▶ _Exercise_: So that the copy matches the original, write out every entry exactly.

==== Stored data

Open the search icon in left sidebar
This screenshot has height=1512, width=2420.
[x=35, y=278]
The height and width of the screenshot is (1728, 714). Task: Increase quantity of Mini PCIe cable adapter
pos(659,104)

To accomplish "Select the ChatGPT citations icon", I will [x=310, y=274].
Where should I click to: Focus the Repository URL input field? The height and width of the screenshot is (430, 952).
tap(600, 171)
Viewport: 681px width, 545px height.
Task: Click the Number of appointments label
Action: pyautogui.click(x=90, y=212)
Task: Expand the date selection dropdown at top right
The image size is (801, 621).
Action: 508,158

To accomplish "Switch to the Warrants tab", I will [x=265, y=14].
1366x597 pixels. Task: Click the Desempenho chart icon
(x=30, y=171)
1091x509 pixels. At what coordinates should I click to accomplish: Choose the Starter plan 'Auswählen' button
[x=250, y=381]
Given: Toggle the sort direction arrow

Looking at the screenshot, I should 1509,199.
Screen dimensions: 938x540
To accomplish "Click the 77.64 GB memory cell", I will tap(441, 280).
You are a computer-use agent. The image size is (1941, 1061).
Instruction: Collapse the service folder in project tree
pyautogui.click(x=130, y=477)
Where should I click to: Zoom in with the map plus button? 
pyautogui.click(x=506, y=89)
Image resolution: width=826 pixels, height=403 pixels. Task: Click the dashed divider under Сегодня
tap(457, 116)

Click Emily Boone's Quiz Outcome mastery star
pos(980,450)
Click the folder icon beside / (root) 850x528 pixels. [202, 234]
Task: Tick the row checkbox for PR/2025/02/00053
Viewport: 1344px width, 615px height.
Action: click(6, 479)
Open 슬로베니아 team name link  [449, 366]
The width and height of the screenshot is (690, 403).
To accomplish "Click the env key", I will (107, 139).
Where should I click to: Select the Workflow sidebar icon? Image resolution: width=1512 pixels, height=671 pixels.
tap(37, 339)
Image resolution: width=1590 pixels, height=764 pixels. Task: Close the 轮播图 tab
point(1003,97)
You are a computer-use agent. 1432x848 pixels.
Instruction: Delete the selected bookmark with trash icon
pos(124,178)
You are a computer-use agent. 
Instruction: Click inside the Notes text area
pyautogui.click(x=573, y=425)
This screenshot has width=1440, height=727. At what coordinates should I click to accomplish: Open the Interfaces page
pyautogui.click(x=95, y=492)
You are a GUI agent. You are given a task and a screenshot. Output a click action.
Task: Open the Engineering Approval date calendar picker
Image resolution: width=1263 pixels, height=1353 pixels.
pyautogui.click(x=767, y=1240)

========

▶ _Answer space_:
Open the search icon in left sidebar
This screenshot has height=1512, width=2420.
[x=35, y=278]
The height and width of the screenshot is (1728, 714). Task: Increase quantity of Mini PCIe cable adapter
pos(659,104)

To accomplish "Select the ChatGPT citations icon", I will [x=310, y=274].
Where should I click to: Focus the Repository URL input field? The height and width of the screenshot is (430, 952).
tap(600, 171)
Viewport: 681px width, 545px height.
Task: Click the Number of appointments label
Action: pyautogui.click(x=90, y=212)
Task: Expand the date selection dropdown at top right
The image size is (801, 621).
Action: 508,158

To accomplish "Switch to the Warrants tab", I will [x=265, y=14].
1366x597 pixels. Task: Click the Desempenho chart icon
(x=30, y=171)
1091x509 pixels. At what coordinates should I click to accomplish: Choose the Starter plan 'Auswählen' button
[x=250, y=381]
Given: Toggle the sort direction arrow

Looking at the screenshot, I should 1509,199.
Screen dimensions: 938x540
To accomplish "Click the 77.64 GB memory cell", I will tap(441, 280).
You are a computer-use agent. The image size is (1941, 1061).
Instruction: Collapse the service folder in project tree
pyautogui.click(x=130, y=477)
Where should I click to: Zoom in with the map plus button? 
pyautogui.click(x=506, y=89)
Image resolution: width=826 pixels, height=403 pixels. Task: Click the dashed divider under Сегодня
tap(457, 116)

Click Emily Boone's Quiz Outcome mastery star
pos(980,450)
Click the folder icon beside / (root) 850x528 pixels. [202, 234]
Task: Tick the row checkbox for PR/2025/02/00053
Viewport: 1344px width, 615px height.
Action: click(6, 479)
Open 슬로베니아 team name link  [449, 366]
The width and height of the screenshot is (690, 403).
To accomplish "Click the env key", I will (107, 139).
Where should I click to: Select the Workflow sidebar icon? Image resolution: width=1512 pixels, height=671 pixels.
tap(37, 339)
Image resolution: width=1590 pixels, height=764 pixels. Task: Close the 轮播图 tab
point(1003,97)
You are a computer-use agent. 1432x848 pixels.
Instruction: Delete the selected bookmark with trash icon
pos(124,178)
You are a computer-use agent. 
Instruction: Click inside the Notes text area
pyautogui.click(x=573, y=425)
This screenshot has width=1440, height=727. At what coordinates should I click to accomplish: Open the Interfaces page
pyautogui.click(x=95, y=492)
You are a GUI agent. You are given a task and a screenshot. Output a click action.
Task: Open the Engineering Approval date calendar picker
Image resolution: width=1263 pixels, height=1353 pixels.
pyautogui.click(x=767, y=1240)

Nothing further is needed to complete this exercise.